#### WRITTEN INSTRUCTION:
Output every line of the material below as a JSON list of strings, one string per line, with blank lines omitted.

#### EXTRACTED INFORMATION:

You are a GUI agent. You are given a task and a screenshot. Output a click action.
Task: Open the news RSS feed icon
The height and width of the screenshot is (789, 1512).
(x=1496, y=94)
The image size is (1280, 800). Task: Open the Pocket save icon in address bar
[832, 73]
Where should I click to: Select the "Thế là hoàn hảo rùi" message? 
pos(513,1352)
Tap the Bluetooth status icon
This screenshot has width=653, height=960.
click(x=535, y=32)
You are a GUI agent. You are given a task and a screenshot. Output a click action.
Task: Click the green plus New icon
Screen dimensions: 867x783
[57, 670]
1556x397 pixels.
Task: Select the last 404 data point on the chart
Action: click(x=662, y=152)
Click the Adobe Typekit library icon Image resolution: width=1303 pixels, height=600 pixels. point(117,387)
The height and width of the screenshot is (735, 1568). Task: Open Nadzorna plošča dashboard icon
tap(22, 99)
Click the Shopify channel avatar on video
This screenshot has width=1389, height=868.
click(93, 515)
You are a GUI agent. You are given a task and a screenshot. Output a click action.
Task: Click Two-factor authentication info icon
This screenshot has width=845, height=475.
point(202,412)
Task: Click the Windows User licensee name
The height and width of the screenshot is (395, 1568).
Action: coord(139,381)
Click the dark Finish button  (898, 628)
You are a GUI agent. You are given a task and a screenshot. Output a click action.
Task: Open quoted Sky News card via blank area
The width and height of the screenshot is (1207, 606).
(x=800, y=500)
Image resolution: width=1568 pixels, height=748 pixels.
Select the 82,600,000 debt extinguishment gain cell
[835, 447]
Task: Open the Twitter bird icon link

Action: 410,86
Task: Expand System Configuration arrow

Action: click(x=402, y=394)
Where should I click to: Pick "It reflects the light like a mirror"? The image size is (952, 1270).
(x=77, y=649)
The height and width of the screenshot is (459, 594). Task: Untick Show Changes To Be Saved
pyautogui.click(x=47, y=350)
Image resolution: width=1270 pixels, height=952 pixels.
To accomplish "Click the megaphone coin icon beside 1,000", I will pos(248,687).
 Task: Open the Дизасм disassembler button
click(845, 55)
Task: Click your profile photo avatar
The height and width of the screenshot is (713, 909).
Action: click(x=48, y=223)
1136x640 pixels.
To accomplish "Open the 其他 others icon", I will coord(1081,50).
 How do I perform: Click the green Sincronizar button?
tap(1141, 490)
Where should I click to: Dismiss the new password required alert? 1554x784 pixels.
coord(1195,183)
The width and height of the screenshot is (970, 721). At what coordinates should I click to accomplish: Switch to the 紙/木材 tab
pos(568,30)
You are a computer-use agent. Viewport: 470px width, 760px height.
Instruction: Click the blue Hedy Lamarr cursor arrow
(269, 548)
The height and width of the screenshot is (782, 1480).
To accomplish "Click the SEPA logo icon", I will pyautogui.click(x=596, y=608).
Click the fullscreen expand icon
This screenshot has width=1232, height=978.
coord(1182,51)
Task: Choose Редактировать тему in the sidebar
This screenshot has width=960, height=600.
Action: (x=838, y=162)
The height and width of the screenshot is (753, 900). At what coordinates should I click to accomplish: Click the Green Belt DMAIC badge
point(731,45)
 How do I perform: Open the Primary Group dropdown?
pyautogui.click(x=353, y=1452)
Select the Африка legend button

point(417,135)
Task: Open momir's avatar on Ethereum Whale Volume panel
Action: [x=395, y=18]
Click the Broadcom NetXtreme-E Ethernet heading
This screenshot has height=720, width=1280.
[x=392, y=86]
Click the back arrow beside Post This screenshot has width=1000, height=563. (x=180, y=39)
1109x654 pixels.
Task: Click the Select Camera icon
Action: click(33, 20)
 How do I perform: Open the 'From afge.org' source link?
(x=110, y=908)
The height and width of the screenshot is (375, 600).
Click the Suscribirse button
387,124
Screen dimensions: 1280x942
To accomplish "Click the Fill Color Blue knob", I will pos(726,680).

#### RESPONSE TO THIS EXERCISE:
[
  "You are a GUI agent. You are given a task and a screenshot. Output a click action.",
  "Task: Open the news RSS feed icon",
  "The height and width of the screenshot is (789, 1512).",
  "(x=1496, y=94)",
  "The image size is (1280, 800). Task: Open the Pocket save icon in address bar",
  "[832, 73]",
  "Where should I click to: Select the \"Thế là hoàn hảo rùi\" message? ",
  "pos(513,1352)",
  "Tap the Bluetooth status icon",
  "This screenshot has width=653, height=960.",
  "click(x=535, y=32)",
  "You are a GUI agent. You are given a task and a screenshot. Output a click action.",
  "Task: Click the green plus New icon",
  "Screen dimensions: 867x783",
  "[57, 670]",
  "1556x397 pixels.",
  "Task: Select the last 404 data point on the chart",
  "Action: click(x=662, y=152)",
  "Click the Adobe Typekit library icon Image resolution: width=1303 pixels, height=600 pixels. point(117,387)",
  "The height and width of the screenshot is (735, 1568). Task: Open Nadzorna plošča dashboard icon",
  "tap(22, 99)",
  "Click the Shopify channel avatar on video",
  "This screenshot has width=1389, height=868.",
  "click(93, 515)",
  "You are a GUI agent. You are given a task and a screenshot. Output a click action.",
  "Task: Click Two-factor authentication info icon",
  "This screenshot has width=845, height=475.",
  "point(202,412)",
  "Task: Click the Windows User licensee name",
  "The height and width of the screenshot is (395, 1568).",
  "Action: coord(139,381)",
  "Click the dark Finish button  (898, 628)",
  "You are a GUI agent. You are given a task and a screenshot. Output a click action.",
  "Task: Open quoted Sky News card via blank area",
  "The width and height of the screenshot is (1207, 606).",
  "(x=800, y=500)",
  "Image resolution: width=1568 pixels, height=748 pixels.",
  "Select the 82,600,000 debt extinguishment gain cell",
  "[835, 447]",
  "Task: Open the Twitter bird icon link",
  "Action: 410,86",
  "Task: Expand System Configuration arrow",
  "Action: click(x=402, y=394)",
  "Where should I click to: Pick \"It reflects the light like a mirror\"? The image size is (952, 1270).",
  "(x=77, y=649)",
  "The height and width of the screenshot is (459, 594). Task: Untick Show Changes To Be Saved",
  "pyautogui.click(x=47, y=350)",
  "Image resolution: width=1270 pixels, height=952 pixels.",
  "To accomplish \"Click the megaphone coin icon beside 1,000\", I will pos(248,687).",
  " Task: Open the Дизасм disassembler button",
  "click(845, 55)",
  "Task: Click your profile photo avatar",
  "The height and width of the screenshot is (713, 909).",
  "Action: click(x=48, y=223)",
  "1136x640 pixels.",
  "To accomplish \"Open the 其他 others icon\", I will coord(1081,50).",
  " How do I perform: Click the green Sincronizar button?",
  "tap(1141, 490)",
  "Where should I click to: Dismiss the new password required alert? 1554x784 pixels.",
  "coord(1195,183)",
  "The width and height of the screenshot is (970, 721). At what coordinates should I click to accomplish: Switch to the 紙/木材 tab",
  "pos(568,30)",
  "You are a computer-use agent. Viewport: 470px width, 760px height.",
  "Instruction: Click the blue Hedy Lamarr cursor arrow",
  "(269, 548)",
  "The height and width of the screenshot is (782, 1480).",
  "To accomplish \"Click the SEPA logo icon\", I will pyautogui.click(x=596, y=608).",
  "Click the fullscreen expand icon",
  "This screenshot has width=1232, height=978.",
  "coord(1182,51)",
  "Task: Choose Редактировать тему in the sidebar",
  "This screenshot has width=960, height=600.",
  "Action: (x=838, y=162)",
  "The height and width of the screenshot is (753, 900). At what coordinates should I click to accomplish: Click the Green Belt DMAIC badge",
  "point(731,45)",
  " How do I perform: Open the Primary Group dropdown?",
  "pyautogui.click(x=353, y=1452)",
  "Select the Африка legend button",
  "point(417,135)",
  "Task: Open momir's avatar on Ethereum Whale Volume panel",
  "Action: [x=395, y=18]",
  "Click the Broadcom NetXtreme-E Ethernet heading",
  "This screenshot has height=720, width=1280.",
  "[x=392, y=86]",
  "Click the back arrow beside Post This screenshot has width=1000, height=563. (x=180, y=39)",
  "1109x654 pixels.",
  "Task: Click the Select Camera icon",
  "Action: click(33, 20)",
  " How do I perform: Open the 'From afge.org' source link?",
  "(x=110, y=908)",
  "The height and width of the screenshot is (375, 600).",
  "Click the Suscribirse button",
  "387,124",
  "Screen dimensions: 1280x942",
  "To accomplish \"Click the Fill Color Blue knob\", I will pos(726,680)."
]